We want to disrupt the market with our content, distribution and aggressive marketing. We will be promoting home video content as if we are marketing the film. We will not just be playing the pricing game. Pricing doesn't drive the business, quality does.

'We are looking at a turnover of Rs 1 billion by the end of this fiscal. About Rs 700 million will come from the home video segment'

Will you have a differential pricing model?

Yes, this is a global practice. During launch, you will have a certain price; you will bring this down three weeks down the line. Welcome was initially priced at Rs 149 per DVD, and later we brought it down to Rs 49.

What kind of promotions are you planning?

It will be related to the size of the product. Today in home video, there is hardly any promotional spend. We are going to market this through TV, print, internet, out-of-home, on-ground and FM radio. We are taking a 360-degree approach.

You have signed licensing deals with four major studios which were with Saregama.

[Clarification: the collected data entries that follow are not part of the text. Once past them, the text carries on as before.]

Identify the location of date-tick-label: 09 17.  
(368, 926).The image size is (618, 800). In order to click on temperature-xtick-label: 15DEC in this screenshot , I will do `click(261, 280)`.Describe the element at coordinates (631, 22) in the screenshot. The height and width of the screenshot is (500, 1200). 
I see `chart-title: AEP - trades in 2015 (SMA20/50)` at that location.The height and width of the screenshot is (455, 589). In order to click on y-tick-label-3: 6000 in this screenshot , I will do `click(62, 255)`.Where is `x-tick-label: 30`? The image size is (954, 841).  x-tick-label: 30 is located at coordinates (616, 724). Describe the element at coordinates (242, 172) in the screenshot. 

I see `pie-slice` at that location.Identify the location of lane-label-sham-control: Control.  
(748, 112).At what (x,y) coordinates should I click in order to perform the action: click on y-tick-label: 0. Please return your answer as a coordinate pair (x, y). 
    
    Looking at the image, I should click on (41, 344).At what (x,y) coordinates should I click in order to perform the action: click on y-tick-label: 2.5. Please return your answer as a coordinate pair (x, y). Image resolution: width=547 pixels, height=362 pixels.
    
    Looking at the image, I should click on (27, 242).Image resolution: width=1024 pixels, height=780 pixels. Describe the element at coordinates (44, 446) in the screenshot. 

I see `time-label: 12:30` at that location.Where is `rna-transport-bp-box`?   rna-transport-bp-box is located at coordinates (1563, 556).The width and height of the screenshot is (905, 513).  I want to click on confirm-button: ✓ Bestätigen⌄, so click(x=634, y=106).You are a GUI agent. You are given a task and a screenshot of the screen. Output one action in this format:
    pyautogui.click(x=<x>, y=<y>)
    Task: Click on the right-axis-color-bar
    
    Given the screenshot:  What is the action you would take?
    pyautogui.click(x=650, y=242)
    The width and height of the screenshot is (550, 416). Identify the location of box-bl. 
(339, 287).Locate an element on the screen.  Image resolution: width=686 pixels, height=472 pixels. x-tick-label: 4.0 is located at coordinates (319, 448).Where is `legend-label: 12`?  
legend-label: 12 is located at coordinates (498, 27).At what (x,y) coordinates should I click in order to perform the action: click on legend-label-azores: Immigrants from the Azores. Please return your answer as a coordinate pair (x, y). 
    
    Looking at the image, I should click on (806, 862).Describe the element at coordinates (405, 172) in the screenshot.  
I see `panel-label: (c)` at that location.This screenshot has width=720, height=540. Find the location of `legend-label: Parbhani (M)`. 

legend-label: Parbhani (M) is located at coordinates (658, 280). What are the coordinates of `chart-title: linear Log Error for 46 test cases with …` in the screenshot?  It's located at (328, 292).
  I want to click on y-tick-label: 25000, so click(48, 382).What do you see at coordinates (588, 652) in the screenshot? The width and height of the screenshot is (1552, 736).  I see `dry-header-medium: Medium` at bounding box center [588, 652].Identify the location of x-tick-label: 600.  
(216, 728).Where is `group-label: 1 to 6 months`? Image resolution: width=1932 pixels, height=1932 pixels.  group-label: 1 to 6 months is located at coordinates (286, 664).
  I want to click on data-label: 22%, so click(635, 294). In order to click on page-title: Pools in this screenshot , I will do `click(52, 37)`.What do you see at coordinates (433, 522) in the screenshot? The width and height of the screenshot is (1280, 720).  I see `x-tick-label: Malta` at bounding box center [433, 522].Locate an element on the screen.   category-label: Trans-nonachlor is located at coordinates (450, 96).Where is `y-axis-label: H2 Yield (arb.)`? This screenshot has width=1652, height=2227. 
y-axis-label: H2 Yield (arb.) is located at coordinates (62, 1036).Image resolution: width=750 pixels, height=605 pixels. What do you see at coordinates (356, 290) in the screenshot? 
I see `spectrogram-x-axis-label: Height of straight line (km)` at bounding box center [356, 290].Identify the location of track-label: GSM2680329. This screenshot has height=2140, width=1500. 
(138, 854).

You also were a part of Saregama at that time…

Reliance is a huge brand in India and outside. It is because of this that we got to ink these deals. We will also be pitching for Fox and Disney once their contract gets over with Excel.

Do you have given a minimum guarantee (MG) or revenue share arrangement with the studios?

We have given a MG to the studios. A certain part of it is also on an agreed revenue share proportion.

How much will the home video segment contribute to Big Music and Home Entertainment?

We are looking at a turnover of Rs 1 billion by the end of this fiscal. About Rs 700 million will come from home video, while music labels will contribute Rs 300 million. As ours is more of a new content company, 50 per cent of our music sales will be in digital (mainly mobile) form.


We have Big Music, Big Home Video, Big Talent, and Big Music Publishing under the same company.


The business model of Big Music Publishing will be announced soon while we have already rolled out Big Talent.

What is the size of the music industry?

The music industry is pegged at Rs 9 billion, of which Rs 6.5 billion still comes from physical sales while Rs 2.5 billion comes from digital sales.


Piracy is hurting digital sales with file sharing, iPods etc. There is also leakage as the licensing business is not yet formalised.

What is the content strategy for the company?

We plan to acquire 40-50 per cent of the top ten films of Bollywood every year. We have acquired Welcome, Jodhaa Akbar, Singh is Kinng and Rock On.


So far as music goes, Bollywood would still be the driver content. The new model which we are working on is artist management - we work with them not just on the music, but also build them as brands. We have signed Hard Kaur not only for albums and films; she will also be with us for live performances, events, brand endorsements, appearances on TV and radio.


As a group, we can drive on the synergies. We can put an artist on Big FM or on our TV channels when they roll out. We also have Reliance mobile, Zapak and Big Pictures where we can promote them.